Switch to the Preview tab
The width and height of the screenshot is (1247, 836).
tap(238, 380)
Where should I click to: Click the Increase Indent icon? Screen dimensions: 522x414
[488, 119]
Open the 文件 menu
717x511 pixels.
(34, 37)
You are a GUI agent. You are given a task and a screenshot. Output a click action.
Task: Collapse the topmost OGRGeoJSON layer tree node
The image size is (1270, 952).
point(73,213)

* * *

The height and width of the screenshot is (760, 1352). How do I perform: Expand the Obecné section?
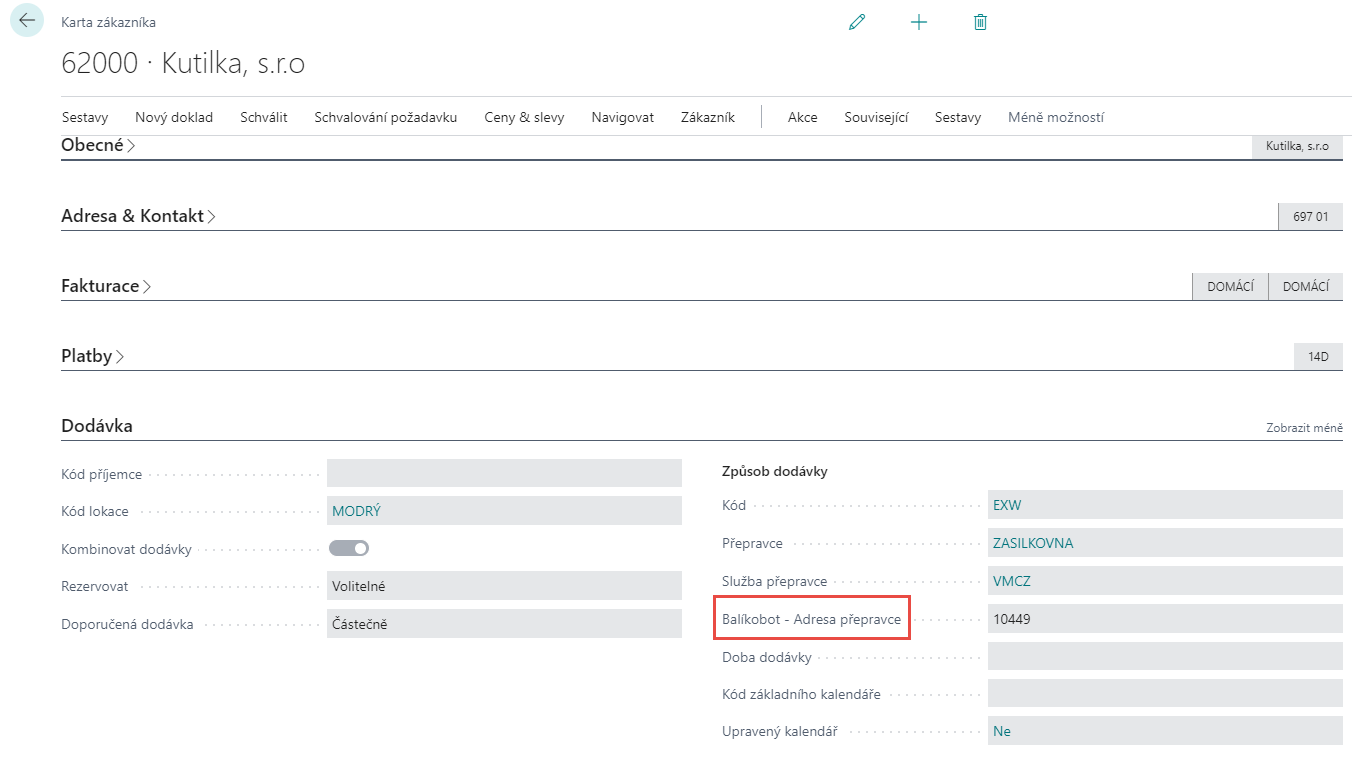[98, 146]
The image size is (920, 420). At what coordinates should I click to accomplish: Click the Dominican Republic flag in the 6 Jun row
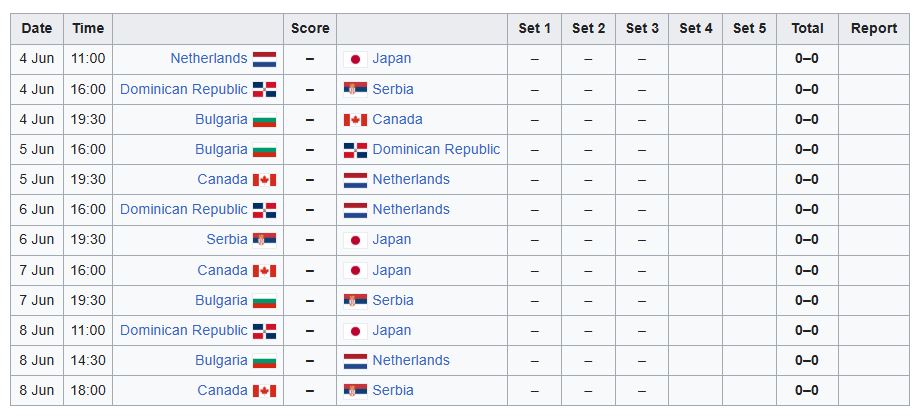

Your task
Reproduce, without alteration, the lines that begin with the line containing "Switch to the Preview tab" and end with the line containing "point(73,213)", both of those lines included.

Response to the exercise
Switch to the Preview tab
The width and height of the screenshot is (1247, 836).
tap(238, 380)
Where should I click to: Click the Increase Indent icon? Screen dimensions: 522x414
[488, 119]
Open the 文件 menu
717x511 pixels.
(34, 37)
You are a GUI agent. You are given a task and a screenshot. Output a click action.
Task: Collapse the topmost OGRGeoJSON layer tree node
The image size is (1270, 952).
point(73,213)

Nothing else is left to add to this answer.